What to work on:
Set the records down again exactly, apart from any pictures in them.

##### Dataset content

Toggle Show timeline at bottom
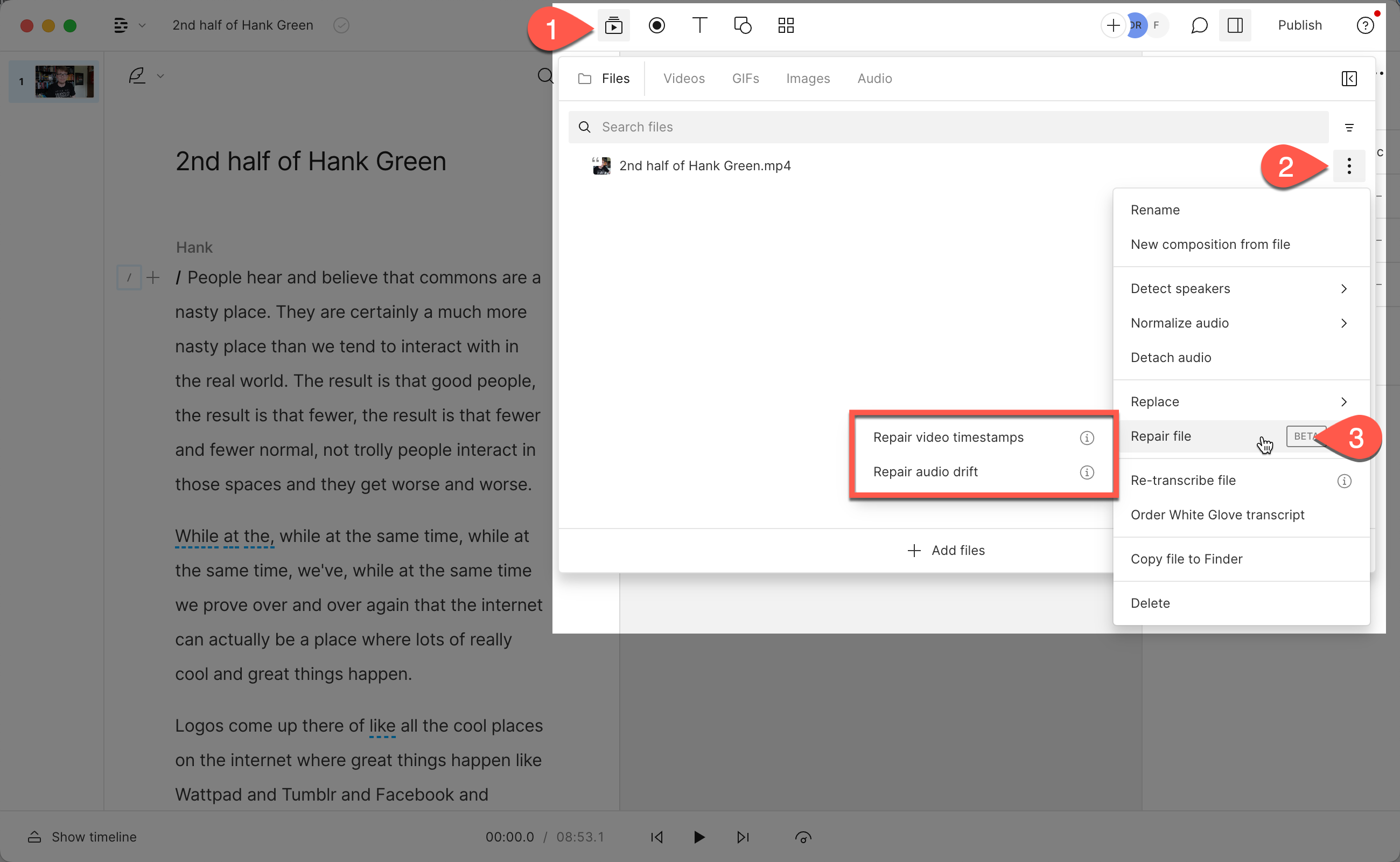Screen dimensions: 1400x862 (82, 837)
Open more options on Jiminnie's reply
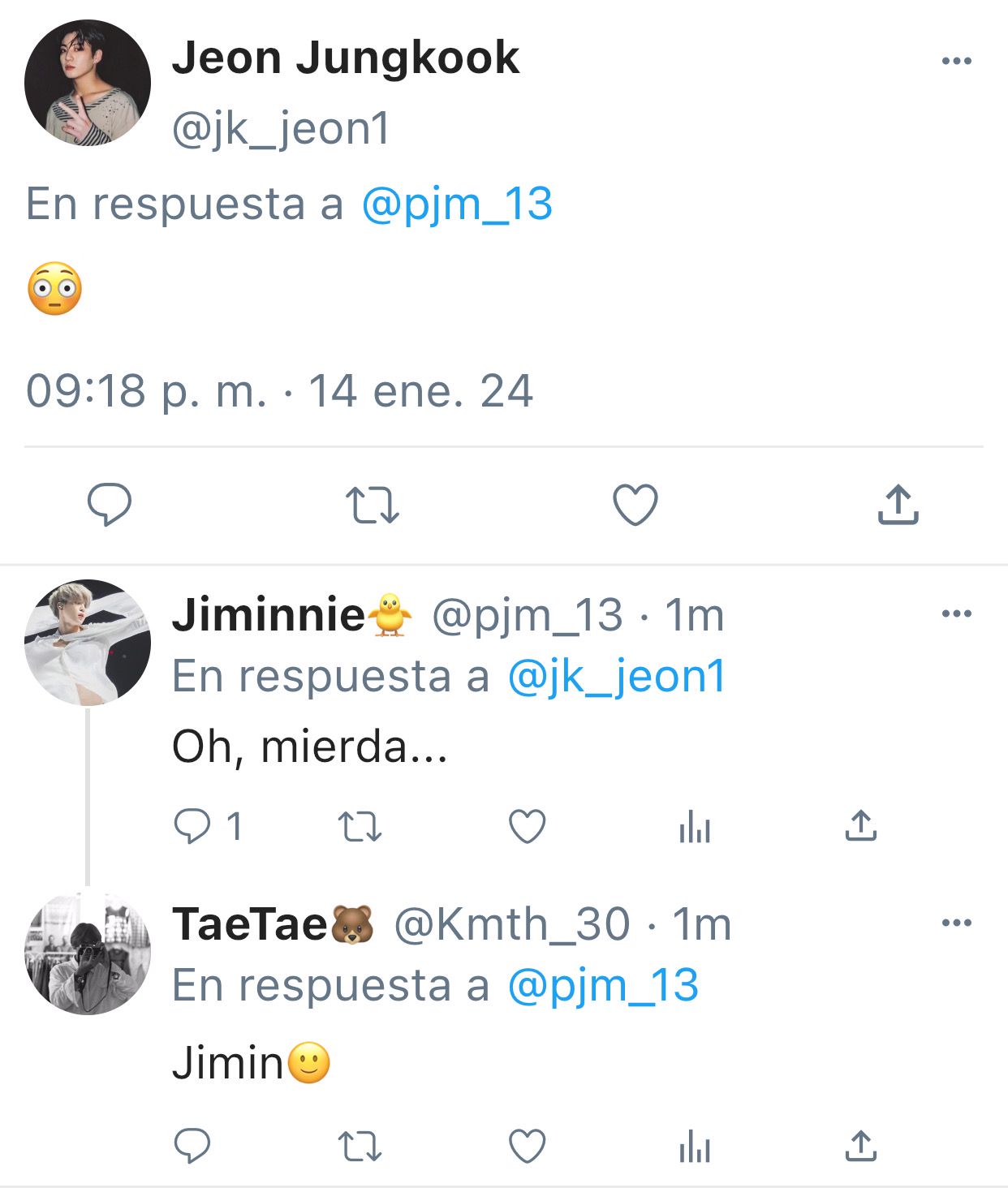The image size is (1008, 1188). click(x=956, y=613)
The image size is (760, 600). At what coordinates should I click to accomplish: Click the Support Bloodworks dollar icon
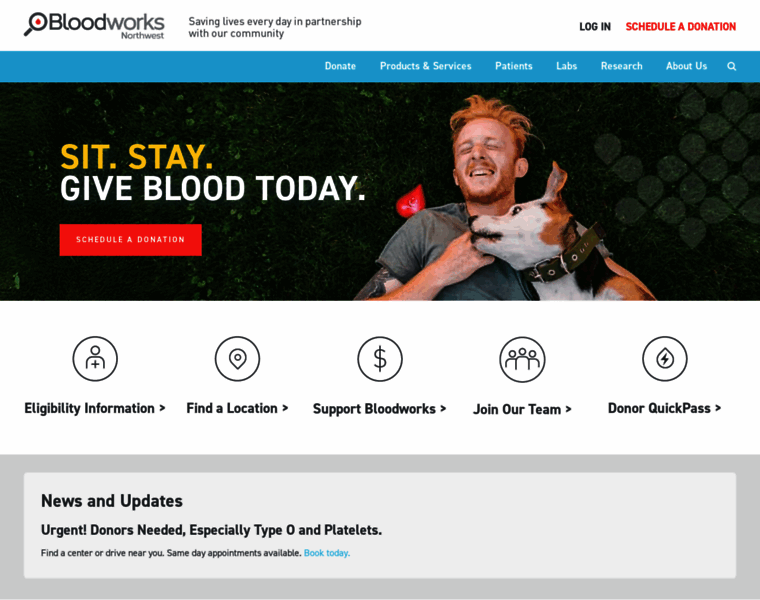click(380, 359)
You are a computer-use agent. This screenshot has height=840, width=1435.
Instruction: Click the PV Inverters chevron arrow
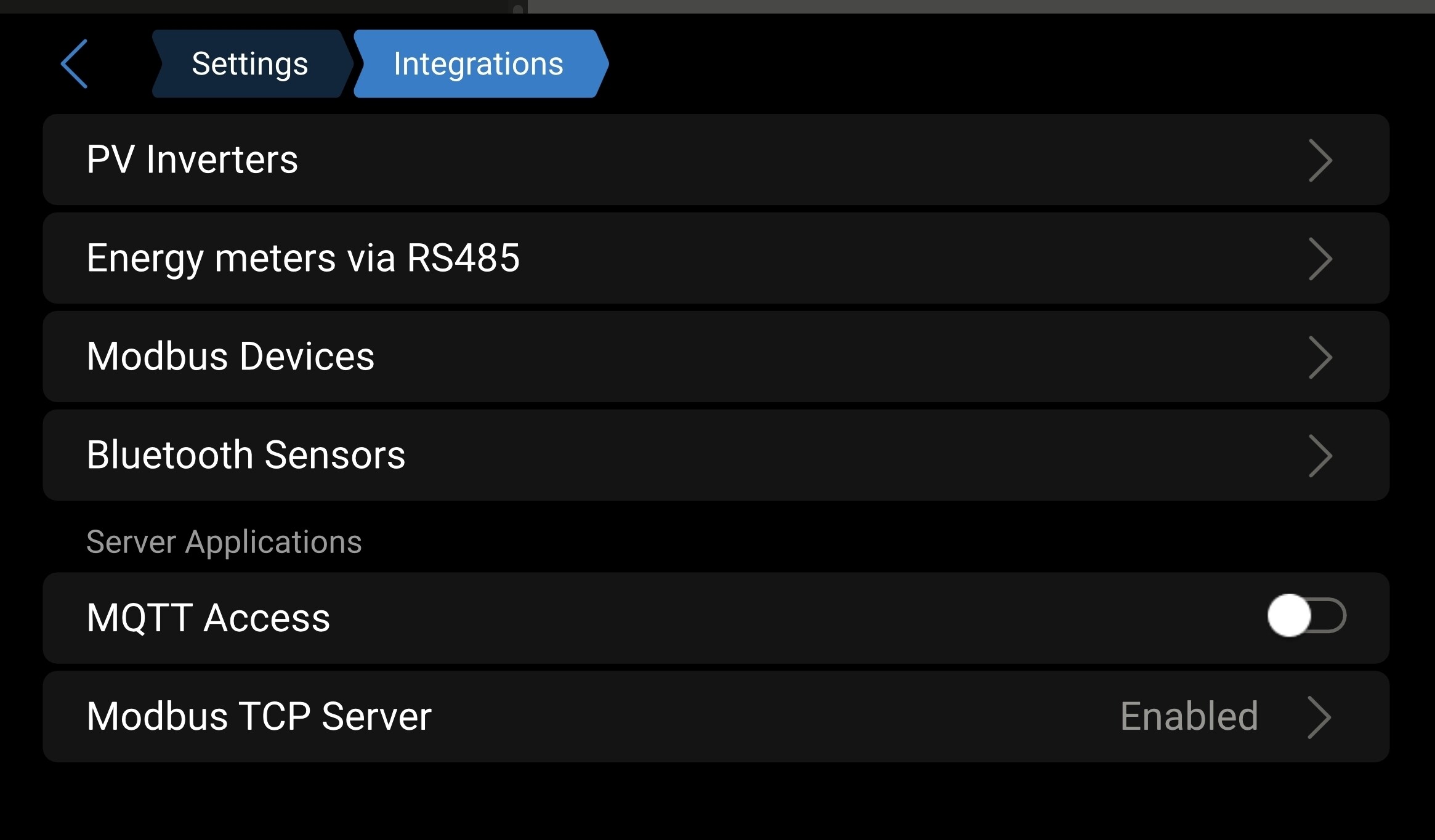pyautogui.click(x=1320, y=160)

##########

Reply to the task:
Toggle Show timeline at bottom
Screen dimensions: 1400x862 (82, 837)
Open more options on Jiminnie's reply
The image size is (1008, 1188). click(x=956, y=613)
The image size is (760, 600). At what coordinates should I click to accomplish: Click the Support Bloodworks dollar icon
click(380, 359)
You are a computer-use agent. This screenshot has height=840, width=1435.
Instruction: Click the PV Inverters chevron arrow
pyautogui.click(x=1320, y=160)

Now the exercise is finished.